◆ What is required ◆
Read the records below. Copy each line where the string "agent" occurs.

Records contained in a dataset
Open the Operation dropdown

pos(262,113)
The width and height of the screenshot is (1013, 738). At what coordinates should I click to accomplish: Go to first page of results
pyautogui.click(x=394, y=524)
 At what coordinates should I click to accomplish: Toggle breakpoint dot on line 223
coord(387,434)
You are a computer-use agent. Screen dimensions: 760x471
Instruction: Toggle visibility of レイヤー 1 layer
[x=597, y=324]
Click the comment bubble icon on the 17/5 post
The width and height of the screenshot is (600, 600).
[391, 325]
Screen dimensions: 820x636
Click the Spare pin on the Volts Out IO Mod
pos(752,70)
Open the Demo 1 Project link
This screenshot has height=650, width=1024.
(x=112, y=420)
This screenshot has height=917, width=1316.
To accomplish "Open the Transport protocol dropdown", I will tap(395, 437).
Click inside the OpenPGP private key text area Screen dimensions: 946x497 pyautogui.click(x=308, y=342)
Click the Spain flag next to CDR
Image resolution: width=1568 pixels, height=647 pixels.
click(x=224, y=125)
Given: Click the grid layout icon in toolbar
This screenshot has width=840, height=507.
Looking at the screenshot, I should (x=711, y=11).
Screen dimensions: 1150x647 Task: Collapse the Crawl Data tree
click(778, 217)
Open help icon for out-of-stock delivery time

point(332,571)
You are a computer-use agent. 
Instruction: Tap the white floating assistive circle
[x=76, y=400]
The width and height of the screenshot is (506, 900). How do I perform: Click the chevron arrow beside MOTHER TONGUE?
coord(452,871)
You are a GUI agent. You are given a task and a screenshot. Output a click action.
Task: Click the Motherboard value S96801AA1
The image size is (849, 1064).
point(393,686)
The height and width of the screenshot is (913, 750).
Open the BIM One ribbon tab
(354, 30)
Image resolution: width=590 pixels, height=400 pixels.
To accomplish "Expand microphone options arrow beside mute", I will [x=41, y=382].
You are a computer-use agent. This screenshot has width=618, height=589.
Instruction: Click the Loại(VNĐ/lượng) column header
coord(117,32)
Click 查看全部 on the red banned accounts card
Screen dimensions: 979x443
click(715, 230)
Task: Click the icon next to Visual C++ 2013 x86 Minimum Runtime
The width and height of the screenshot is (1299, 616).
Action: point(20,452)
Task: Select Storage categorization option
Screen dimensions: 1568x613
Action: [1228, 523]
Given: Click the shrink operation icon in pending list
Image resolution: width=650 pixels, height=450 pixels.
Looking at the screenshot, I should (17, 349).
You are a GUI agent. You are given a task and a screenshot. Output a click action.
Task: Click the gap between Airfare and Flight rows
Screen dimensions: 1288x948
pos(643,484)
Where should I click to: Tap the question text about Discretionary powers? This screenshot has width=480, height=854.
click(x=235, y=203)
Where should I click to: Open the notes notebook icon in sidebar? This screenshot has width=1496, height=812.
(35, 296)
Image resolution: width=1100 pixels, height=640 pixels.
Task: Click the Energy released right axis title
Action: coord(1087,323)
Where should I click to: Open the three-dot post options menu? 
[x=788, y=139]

◆ Answer area ◆
You are a computer-use agent. Screen dimensions: 760x471
You are a computer-use agent. 
You are a GUI agent. You are given a task and a screenshot. Output a click action.
You are a computer-use agent. This screenshot has width=618, height=589.
You are a GUI agent. You are given a task and a screenshot. Output a click action.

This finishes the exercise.